AIM
Rewrite the items running from the line containing "Task: Share the California Fire Map" down to the line containing "Action: (x=416, y=81)" as a two-column CSV with the headers instruction and coordinates, one row per item. Quote each field, replace line breaks with spaces, and exclude the pictures.
━━━ GIVEN INFORMATION ━━━
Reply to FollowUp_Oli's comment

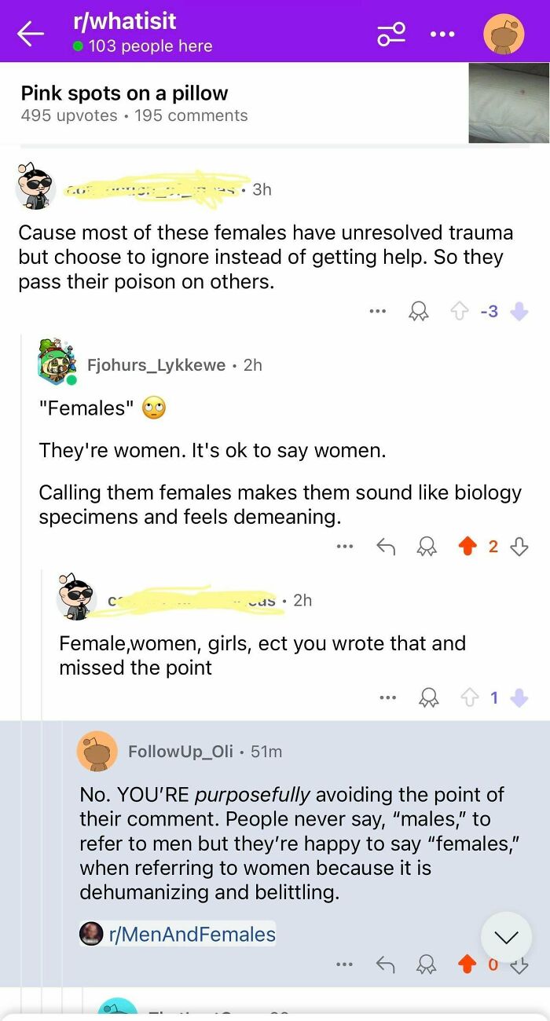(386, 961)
━━━
━━━ GIVEN INFORMATION ━━━
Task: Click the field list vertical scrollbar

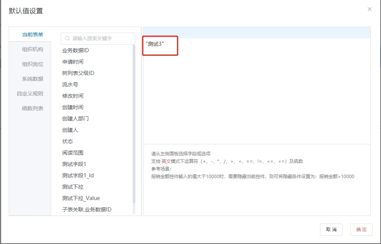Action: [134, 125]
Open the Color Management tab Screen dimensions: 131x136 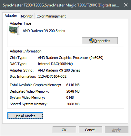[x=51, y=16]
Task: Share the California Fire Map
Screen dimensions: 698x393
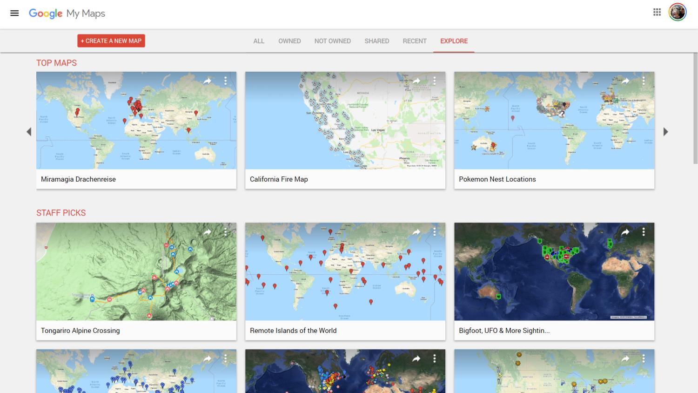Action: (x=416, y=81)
━━━
RIGHT ANSWER
instruction,coordinates
"Task: Share the California Fire Map Screen dimensions: 698x393","Action: (x=416, y=81)"